Living here and loving it. Got my permanent residency visa process started in Phoenix in at the end of March. Based on solvency, was approved same day and crossed into Mexico on 2 April and after some delays, took my documents to the INM office in Tijuana. 

Today, shortly after... i got the approval letter from INM, accessible through their online system... telling me to come in for finger prints and to bring photos....

But I am a little confused.... because... I paid for RP... the sticker in my passport is for RP, and the FMM I turned in was in relation to that as well... BUT the approval letter is constantly referencing Temporal, and stated I showed up with, among other things "an original and copy of the temporary residence visa."

I was assured in the office that everything was for RP and would be fine. Is this a semantics issue in Spanish where I will get the RP at the end anyway?

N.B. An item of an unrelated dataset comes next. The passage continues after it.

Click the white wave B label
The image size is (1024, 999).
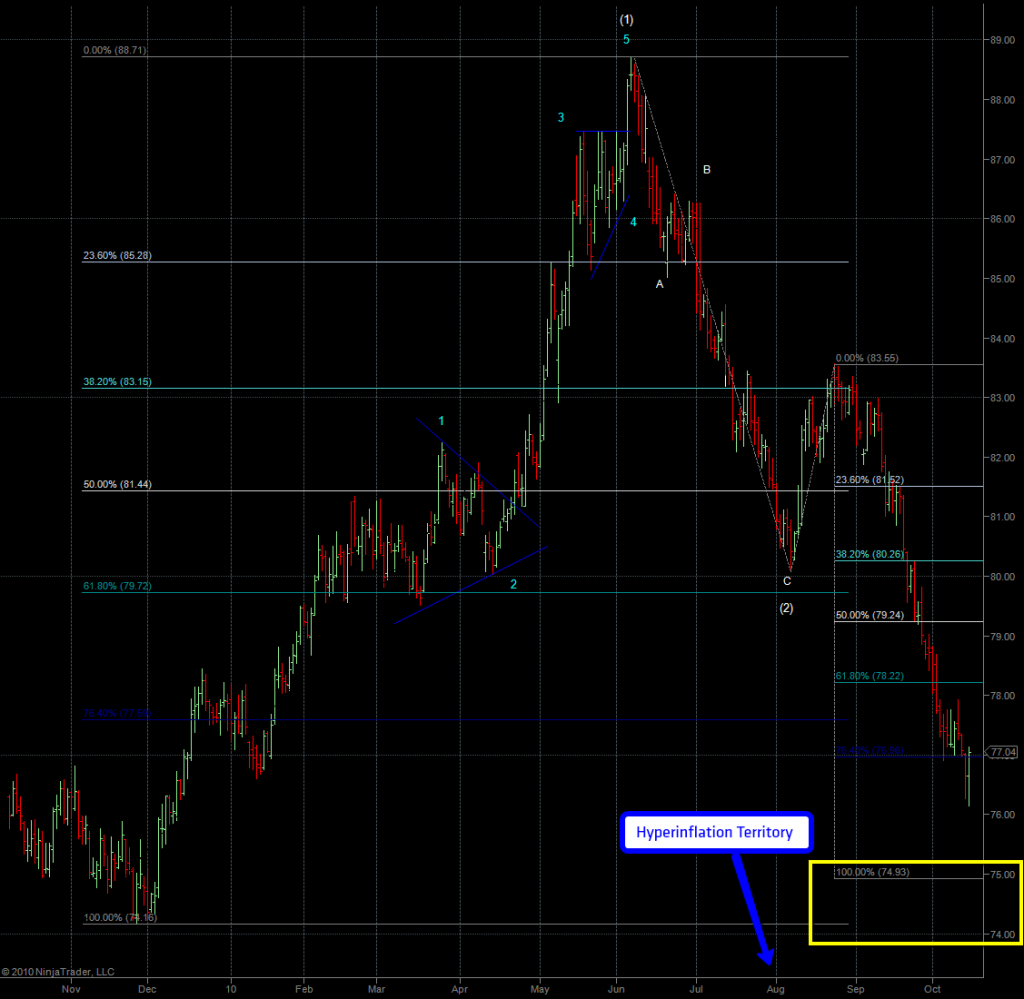click(706, 170)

Or did they make a mistake? (It's possible).. 

I'm going to the office on Monday, and I'm sure it will be fine... I just don't want to end up with the wrong card because I already paid the $4528 pesos. I still have my receipts and all documents, so if there is an issue I can discuss it with them... I just don't want to have to start over, or be stuck with something I was trying to avoid... so I am nervous.


----------



## AlanMexicali (Jun 1, 2011)

Is the letter in Spanish? What exactly did they write? A Residente Temporal visa/card is called in Spanish "Documento migratorio de residencia temporal" might add "tarjeta", " not "Visa de residencia temporal." If you are translating the later to be "Temporary residence visa" I would guess they mean the 6 month "temporary" RP pre-appvoved visa attached to your passport. That is a temporary visa that expires in 6 months, not a permanent visa.


----------



## GimpLostAndLovinIt (Jan 15, 2013)

Yes the letter from INM is in Spanish. An English letter from INM would be hysterical, though they are dealing with most of the Haitians in English based on how they were going around asking them only if they spoke English. 

Anyway, that's another story... the letter repeatedly states Residente Temporal, and the section where it lists what I showed up with states "Original y copia de la visa de Residente Temporal.."

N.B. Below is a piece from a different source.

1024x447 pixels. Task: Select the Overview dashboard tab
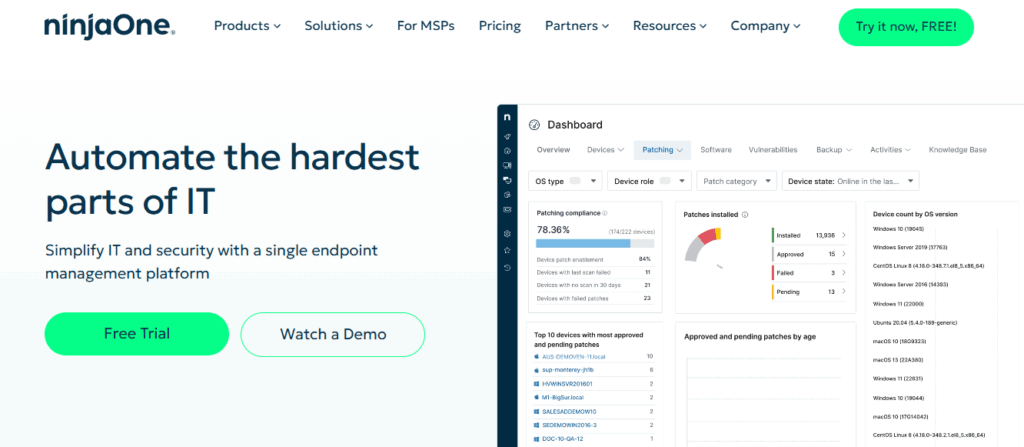(553, 150)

So, even though that one was RP, I'm assuming, as you state, they mean the temporary version of that. I'm just, as I said, afraid something will get cocked up after I have already paid the 4000+ pesos. 

They do seem to also mention "a tarjeta de Residente Temporal por la temporalidad de un ano" which seems to be the temporary residency card, but someone else with RP told me that their letter said the same thing and they got the right card in the end... so I'm just confused I guess.


----------



## lagoloo (Apr 12, 2011)

Do you speak Spanish well? If not, you may wish to invest in the services of a "facilitator" who will go with you to the appropriate office and help you get this done. Usually, it's cheaper than a "lawyer" and makes life a little easier.


----------



## GimpLostAndLovinIt (Jan 15, 2013)

I have a friend who is fluent who is going with me on monday to the office. My Spanish is coming along, but leaves a lot to be desired still. The person who initially helped me also was fluent, so yes, it's a huge help. 

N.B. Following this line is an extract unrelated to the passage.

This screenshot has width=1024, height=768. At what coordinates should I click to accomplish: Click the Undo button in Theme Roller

There is an office around the corner from the INM building that will assist with filling out the formato basico and making all the other copies and checking everything else before it is submitted for less than 100 pesos.


----------



## TundraGreen (Jul 15, 2010)

lagoloo said:


> Do you speak Spanish well? If not, you may wish to invest in the services of a "facilitator" who will go with you to the appropriate office and help you get this done. Usually, it's cheaper than a "lawyer" and makes life a little easier.


I guess it depends on the level of Spanish. Initially, my Spanish was pretty limited, but I managed to get by without a facilitator. I think there are some advantages in doing things for yourself even when it is sometimes a struggle to understand or be understood. For one thing, my progress in Spanish was greatly aided by having to deal with SAT, IMSS, INM, SRE etc in Spanish. Secondly, I think some people/offices are more tolerant of weak Spanish if they see that you are trying. For example, when I applied for citizenship, I never had to take a test or demonstrate that I spoke Spanish. They could just hear from my interaction with them what my Spanish level was. It wasn't good but it was sufficient that I usually understood what they wanted from me, at least, after the second or third time they said it.


----------



## horseshoe846 (Feb 8, 2017)

It has been a long time now... Most of the people we dealt with at INM were very nice/friendly people. My Spanish was terrible at the time and in a way my wife acted as my 'facilitator'. One young woman at INM would not let her help me - she told her to wait - and pulled me away to her office. I'm not sure which of us was more frustrated, the INM employee or me - but in the end I did get my RP card. A word of advice : make sure you can easily replicate the signature you have in your passport...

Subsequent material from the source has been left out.